*Exercise prompt*.
Reproduce the lines of the data unchanged, starting with the line that contains "Task: Switch to the Failed tab" and going on through the end of the data. Omit the pictures.

### Source data ###

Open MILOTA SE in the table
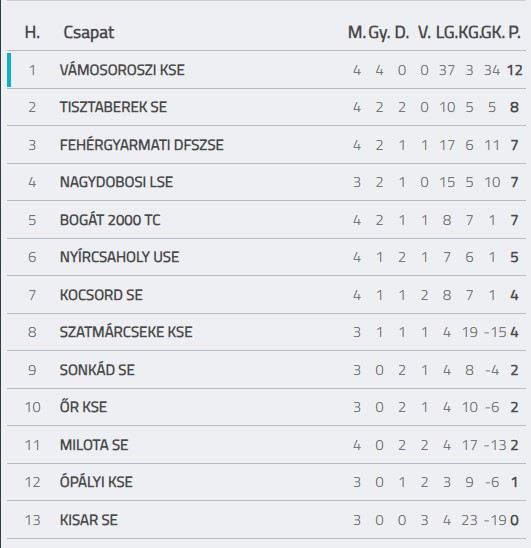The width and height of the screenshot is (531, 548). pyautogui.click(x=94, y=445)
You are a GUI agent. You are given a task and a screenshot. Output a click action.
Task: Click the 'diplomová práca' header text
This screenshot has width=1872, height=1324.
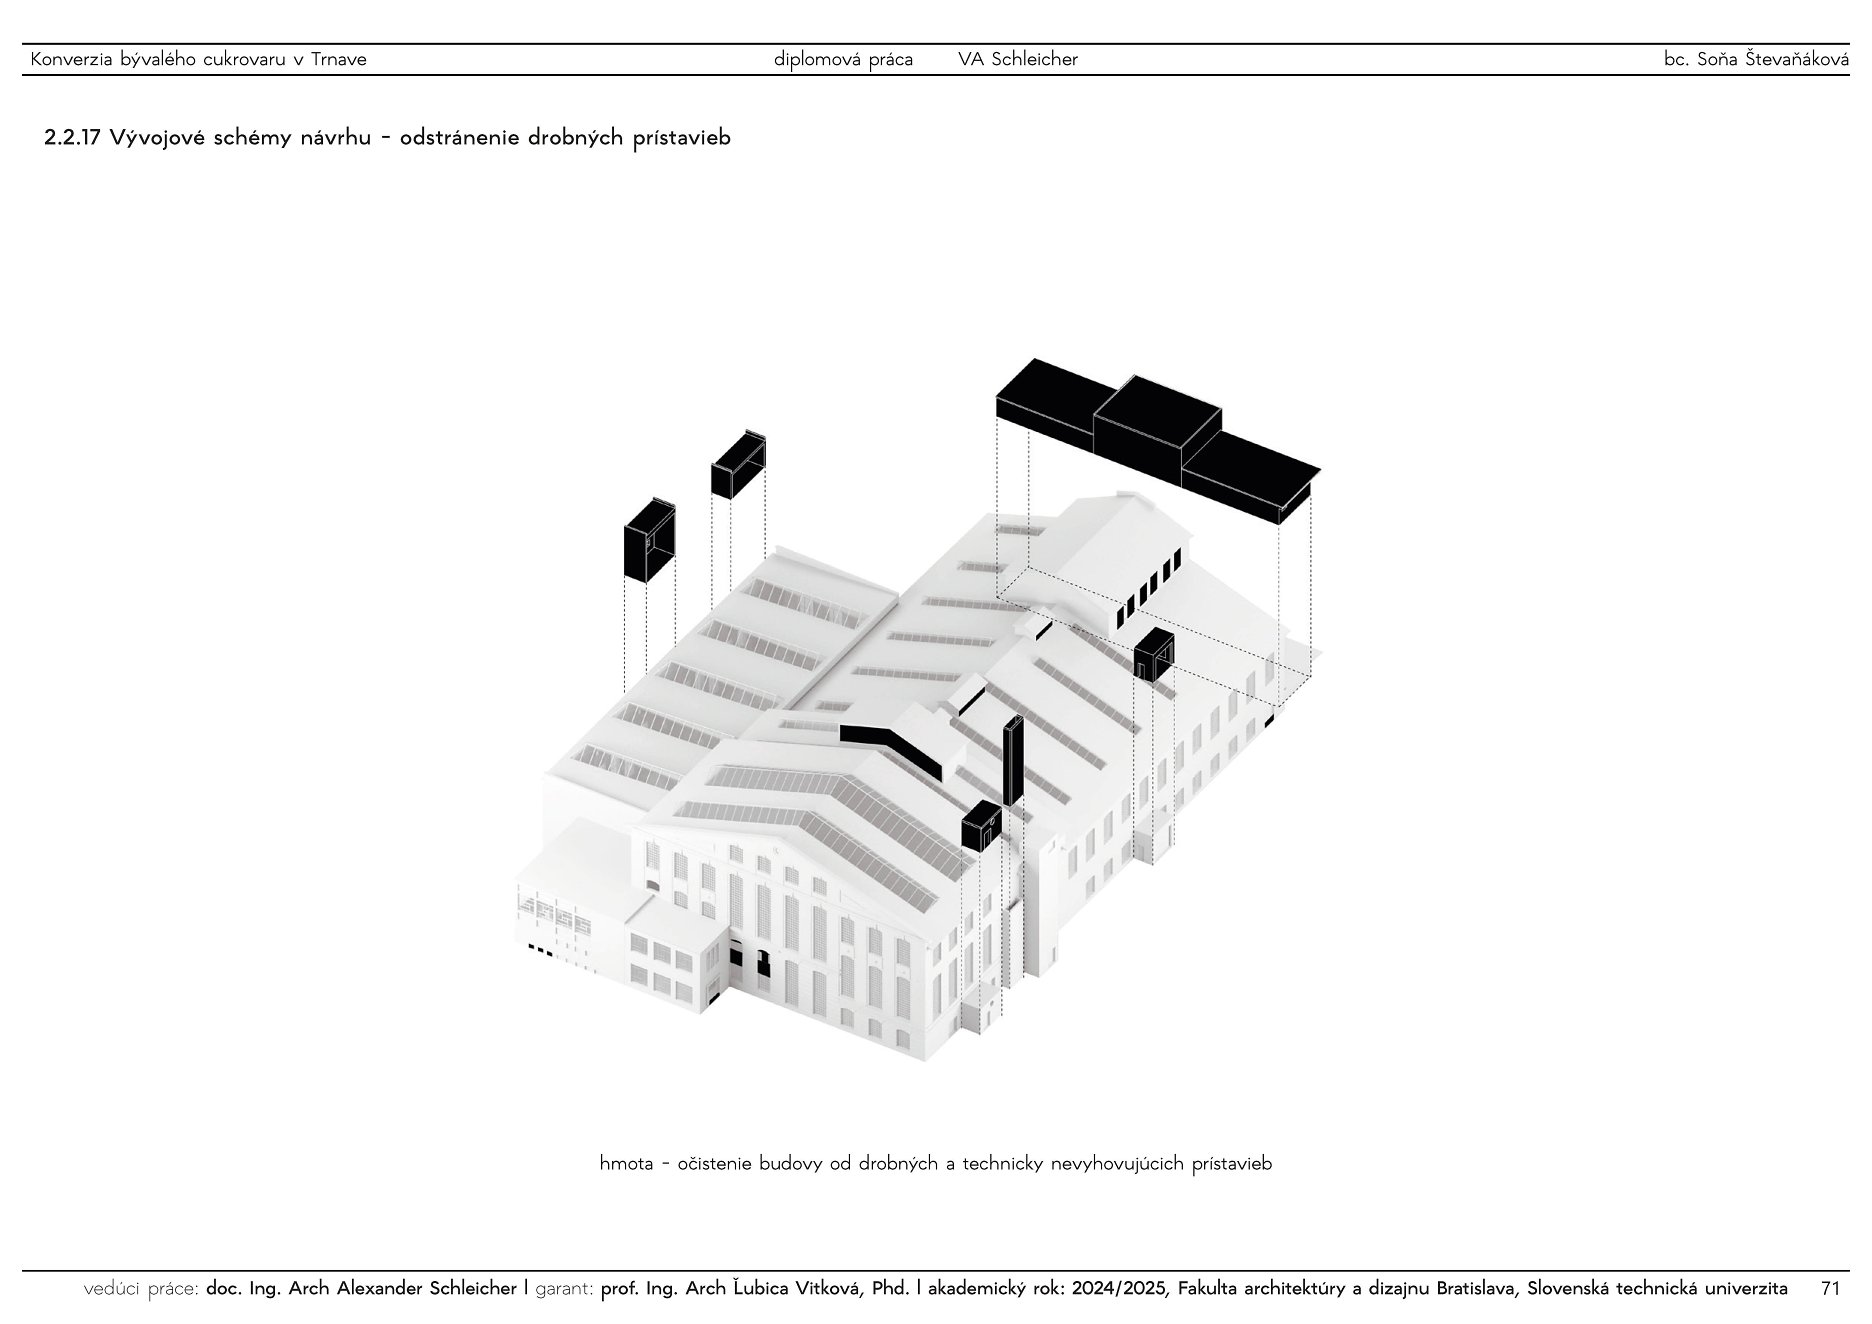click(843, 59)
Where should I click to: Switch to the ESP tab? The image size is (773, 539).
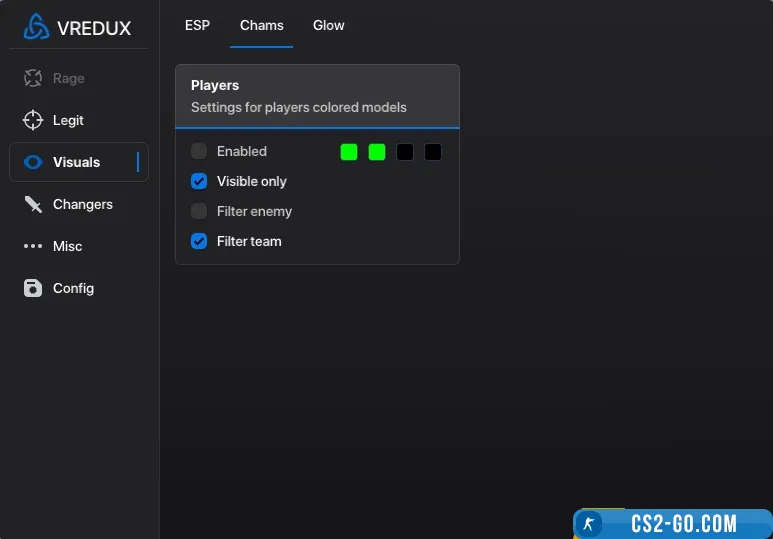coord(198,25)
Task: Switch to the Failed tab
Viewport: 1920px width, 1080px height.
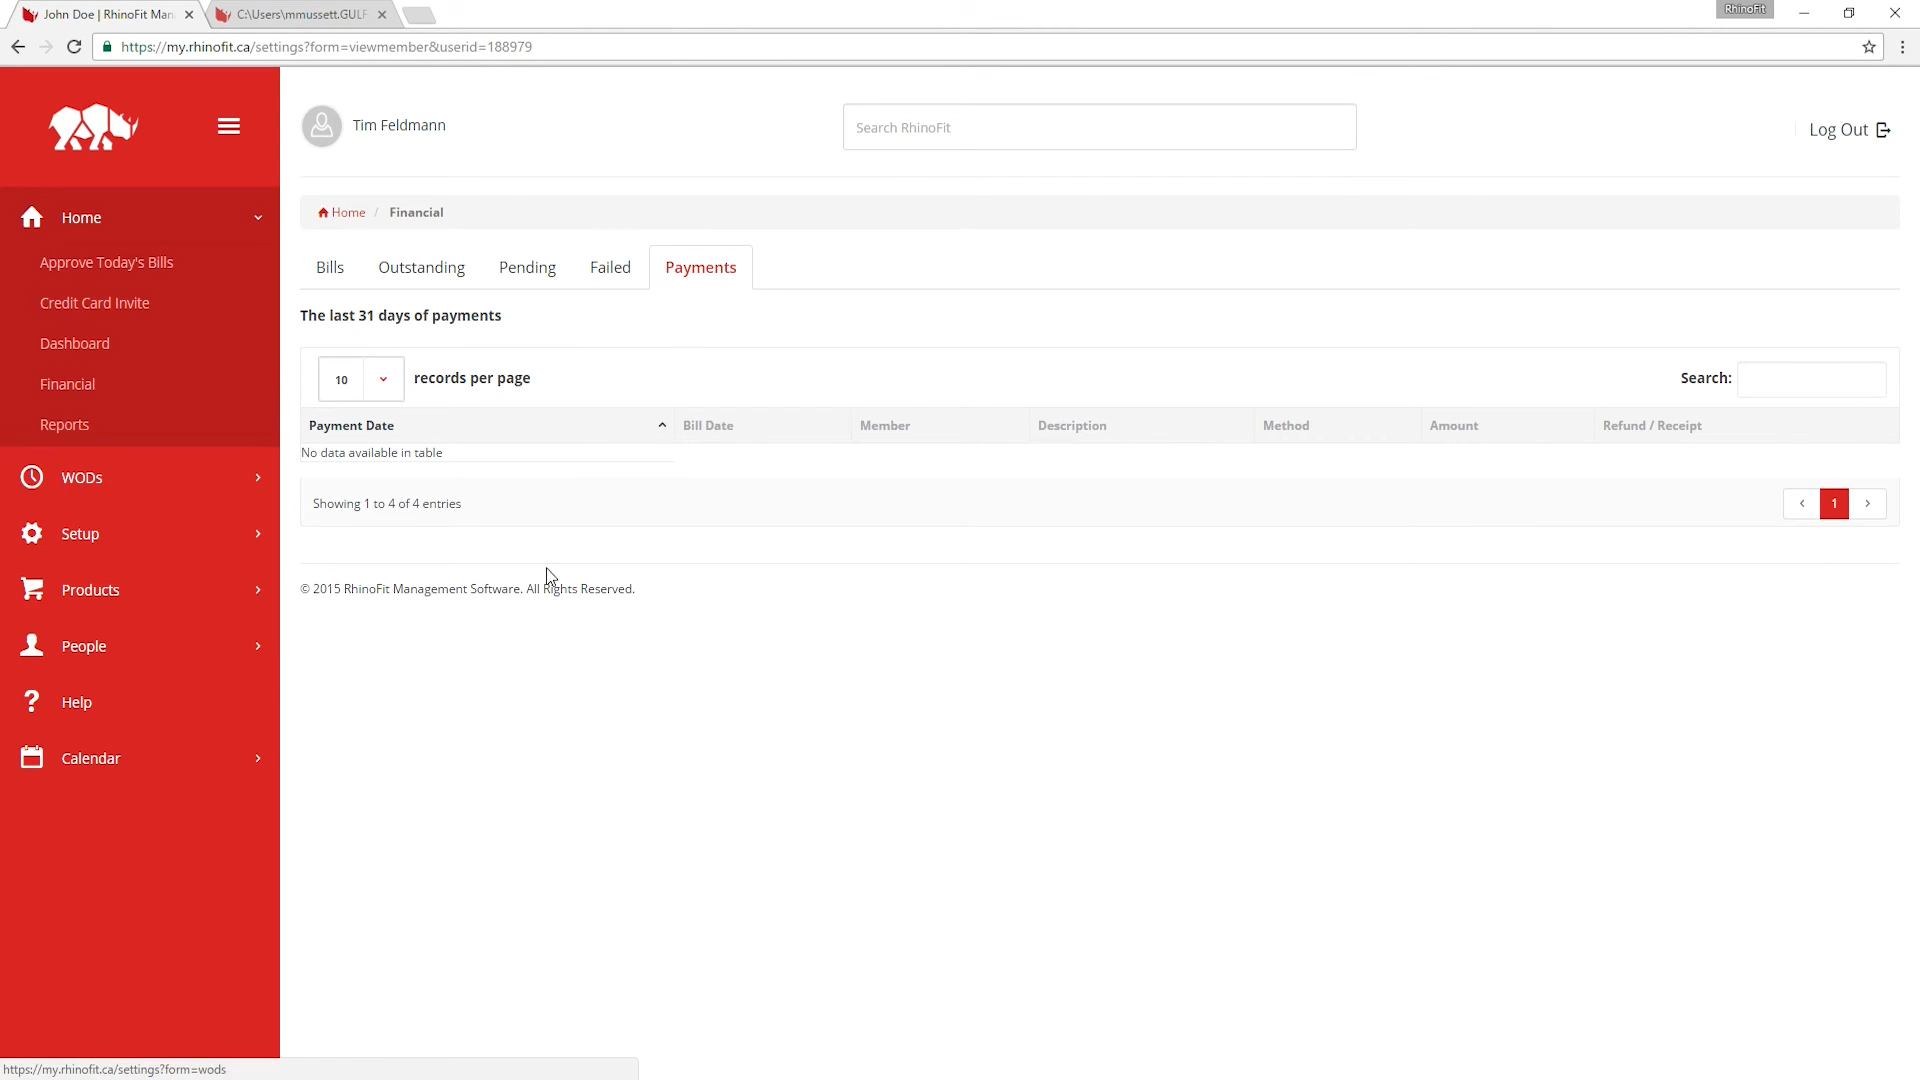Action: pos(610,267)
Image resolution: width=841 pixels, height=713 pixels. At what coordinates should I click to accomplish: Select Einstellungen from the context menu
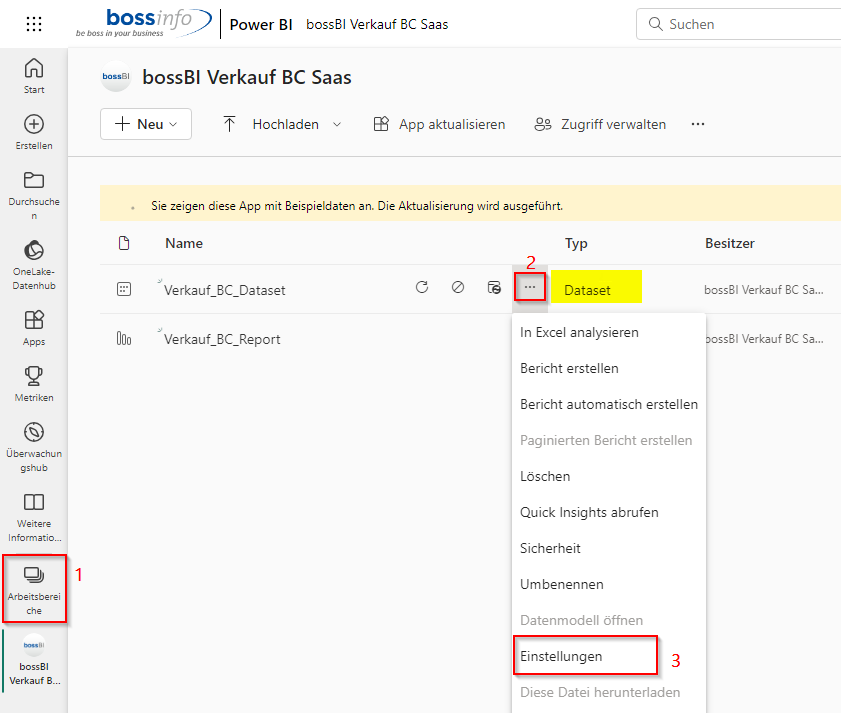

###

*Response*.
Task: Switch to the Failed tab
Viewport: 1920px width, 1080px height.
Action: pos(610,267)
Image resolution: width=841 pixels, height=713 pixels. At what coordinates should I click to accomplish: Select Einstellungen from the context menu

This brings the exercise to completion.